Nossa experiência com a Flybe foi boa, a tripulação é muito atenciosa e paciente. Os aviões são conservados, limpos e novos. É uma empresa que lembra muita a operação regional da nossa companhia aérea brasileira Azul. Se necessário voltaria a viajar com eles tranquilamente.

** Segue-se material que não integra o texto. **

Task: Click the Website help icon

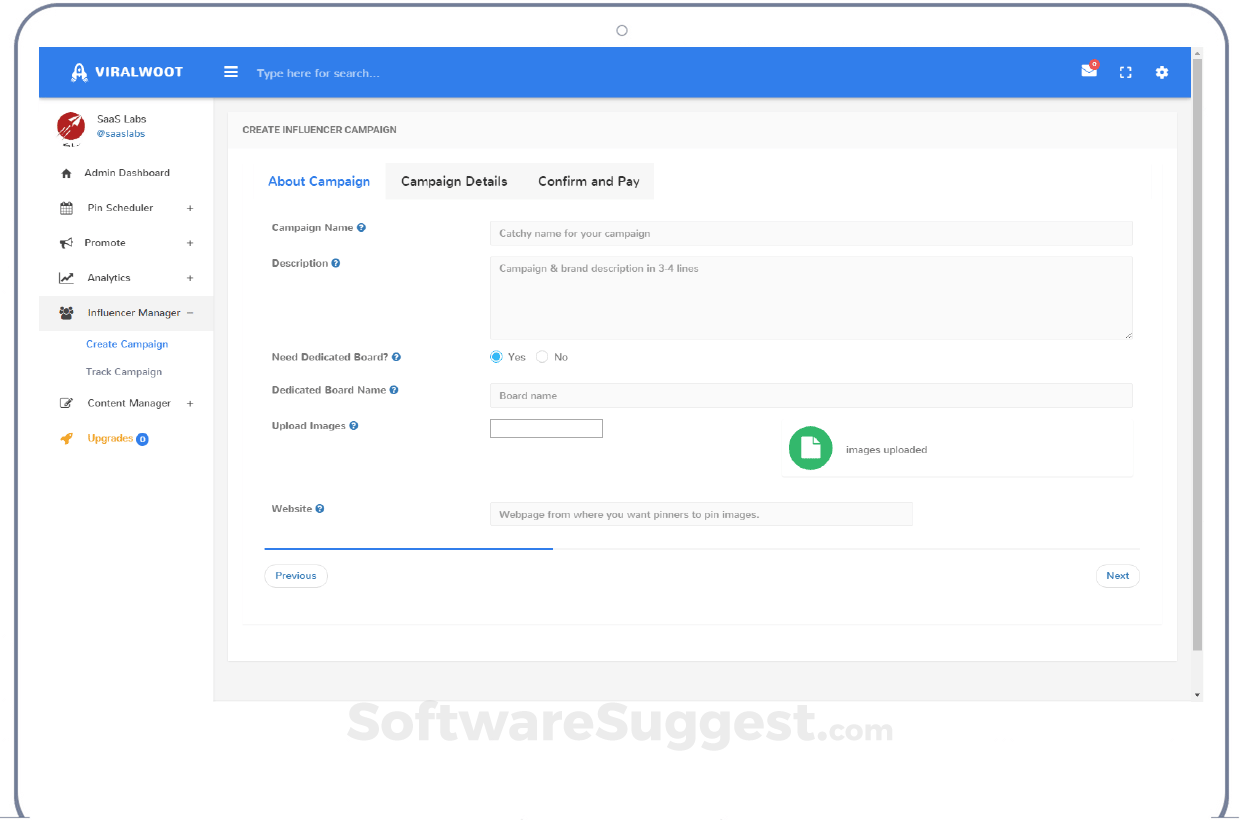Action: [x=320, y=509]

E aí? Gostaram da avaliação do Sérgio? Certamente será muito útil para novos viajantes que pretendem ir até a Finlândia ou outro país da Europa operado pela companhia inglesa. Não se esqueça de deixar os seus comentários abaixo se já voou com a Flybe, ok? É sempre muito importante termos diferentes visões dos viajantes.

Publicado por

Marcel Bruzadin

Marcel

  • Lelia Maisa Martins

    Colega quais aeroportos vc frequenta no Brasil que te deixa passar pelo raio X com cinto? Devo ter cara de terrorista vôo do Oiapoque ao Chui e quase tenho de ficar pelada.

  • luis

    Flybe opera Dash 8,acho que não é ATR na foto.

    • Sergio

      Correto. A foto é do Bombardier Dash 8 Q400. A Flybe é um grande operador destas aeronaves além dos Embraer E-175 e E-195 .

    • Sergio Bittes

      Olá! Nesta viagem utilizamos o ATR, pelo menos era a identificação nos folhetos de orientações de emergência. Pesquisei na WEB e a Flybe, na época da viagem possuía 15 ATRs (três 42 e doze 72). O avião que voei tinha registro OH ATM (que esta na fotos), é um ATR 72-212A e estava registrado pela Flybe Nordic. Em 15/06 desse ano, a Flybe Nordic, começou a voar com nome de Nordic Regional Airlines (NoRRA). Fontes: http://www.airfleets.net e http://www.planepictures.net

  • Questionador

    Essas avaliações são legais, mas no fim elas só confirmam que as companhias áreas são todas iguais, salvo algumas excessões.

    • Salvatore Carrozzo

      Acho que na verdade essa sua impressão se deve ao próprio relato, que achei um tanto quanto morno, sem aquela suculência que as vezes vemos em reviews mais pessoas, engraçados ou detalhados.

  • Sergio Bittes

    Tive mais sorte! Aqui no Brasil, no aeroporto da pampulha em BH, lembro que tive que tirar o cinto. Não tive problemas em outros aeroportos, sempre passei pelo raio X sem tirar o cinto. Viajo de forma mais frequente passando por Guarulhos, Uberlândia, Congonhas, Confins, Uberaba etc.

  • Sergio Bittes

    O da foto de “chamada” realmente não é ATR. O que viajei, que esta nas fotos disponibilizadas na avaliação é um ATR 72 (OH ATM) que era operado pela Flybe Nordic, que a partir de maio 15 virou Nordic Regional(NoRRA). A Flybe Nordic operava com ATR e Embraer e era uma joint venture entre a Flybe (inglesa) e Finnair (finlandesa), e, também, operava voos dessa última. A flybe detinha e, vendeu em fevereiro 15, os 60% que era sua parte na Flybe Nordic.

  • Bruno

    Olha, eu nunca precisei tirar cinto aqui no Brasil.
    Lá fora, é certo.
    Mas aqui no Brasil, nunca precisei.

  • Salvatore Carrozzo

    Muitas vezes esqueço de tirar o cinto e passo sem problemas

  • Paula Palmerston

    Eu e meu marido sempre temos que tirar também, mesmo aqui no Brasil!!! Ele, o cinto, e eu, brincos, pulseiras etc…

  • Adriana Brazil

    Viajei com a Flybe de Edimburgo para Belfast, voo de 50 minutos(melhor preço pesquisado no Skyscanner), o avião era pequeno e tinha as rodas nas asas. Balançou bastante, minha filha que sempre enjoa não sentiu-se bem. Eu não senti nada! Saiu no horário previsto! E tem bom preço para as malas.

  • Gilberto

    So uma correcao: a diferenca de horario entre a Finlandia e a Europa Central (CET) eh sempre 1 hora na frente e nao somente em Agosto, como deu a entender no teu texto.